#### [What is required]
The answer must restate every entry exactly as it appears.

Stored data:
________________

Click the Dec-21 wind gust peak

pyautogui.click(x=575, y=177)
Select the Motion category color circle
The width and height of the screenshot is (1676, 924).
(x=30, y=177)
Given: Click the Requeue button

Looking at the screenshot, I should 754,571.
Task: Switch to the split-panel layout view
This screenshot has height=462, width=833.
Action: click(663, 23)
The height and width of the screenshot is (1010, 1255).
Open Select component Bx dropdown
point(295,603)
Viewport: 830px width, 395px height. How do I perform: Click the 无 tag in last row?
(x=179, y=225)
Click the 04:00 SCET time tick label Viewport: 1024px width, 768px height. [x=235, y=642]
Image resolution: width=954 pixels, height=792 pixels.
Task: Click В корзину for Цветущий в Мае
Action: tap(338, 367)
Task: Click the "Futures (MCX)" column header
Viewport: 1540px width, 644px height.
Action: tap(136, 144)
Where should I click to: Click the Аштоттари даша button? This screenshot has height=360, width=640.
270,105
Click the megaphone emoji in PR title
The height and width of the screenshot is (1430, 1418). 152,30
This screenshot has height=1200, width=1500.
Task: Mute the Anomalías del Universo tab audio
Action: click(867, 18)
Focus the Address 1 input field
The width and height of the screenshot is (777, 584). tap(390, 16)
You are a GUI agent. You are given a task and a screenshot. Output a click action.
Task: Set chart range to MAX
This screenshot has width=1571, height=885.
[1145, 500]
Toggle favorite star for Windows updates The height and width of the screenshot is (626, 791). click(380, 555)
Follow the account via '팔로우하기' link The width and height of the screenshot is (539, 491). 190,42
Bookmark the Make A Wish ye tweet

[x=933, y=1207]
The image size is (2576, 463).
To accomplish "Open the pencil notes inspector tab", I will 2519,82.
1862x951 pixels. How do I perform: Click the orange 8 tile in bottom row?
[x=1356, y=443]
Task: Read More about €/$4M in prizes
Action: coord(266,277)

________________

#### [Answer space]
Click the Dec-21 wind gust peak

pyautogui.click(x=575, y=177)
Select the Motion category color circle
The width and height of the screenshot is (1676, 924).
(x=30, y=177)
Given: Click the Requeue button

Looking at the screenshot, I should 754,571.
Task: Switch to the split-panel layout view
This screenshot has height=462, width=833.
Action: click(663, 23)
The height and width of the screenshot is (1010, 1255).
Open Select component Bx dropdown
point(295,603)
Viewport: 830px width, 395px height. How do I perform: Click the 无 tag in last row?
(x=179, y=225)
Click the 04:00 SCET time tick label Viewport: 1024px width, 768px height. [x=235, y=642]
Image resolution: width=954 pixels, height=792 pixels.
Task: Click В корзину for Цветущий в Мае
Action: tap(338, 367)
Task: Click the "Futures (MCX)" column header
Viewport: 1540px width, 644px height.
Action: tap(136, 144)
Where should I click to: Click the Аштоттари даша button? This screenshot has height=360, width=640.
270,105
Click the megaphone emoji in PR title
The height and width of the screenshot is (1430, 1418). 152,30
This screenshot has height=1200, width=1500.
Task: Mute the Anomalías del Universo tab audio
Action: click(867, 18)
Focus the Address 1 input field
The width and height of the screenshot is (777, 584). tap(390, 16)
You are a GUI agent. You are given a task and a screenshot. Output a click action.
Task: Set chart range to MAX
This screenshot has width=1571, height=885.
[1145, 500]
Toggle favorite star for Windows updates The height and width of the screenshot is (626, 791). click(380, 555)
Follow the account via '팔로우하기' link The width and height of the screenshot is (539, 491). 190,42
Bookmark the Make A Wish ye tweet

[x=933, y=1207]
The image size is (2576, 463).
To accomplish "Open the pencil notes inspector tab", I will 2519,82.
1862x951 pixels. How do I perform: Click the orange 8 tile in bottom row?
[x=1356, y=443]
Task: Read More about €/$4M in prizes
Action: coord(266,277)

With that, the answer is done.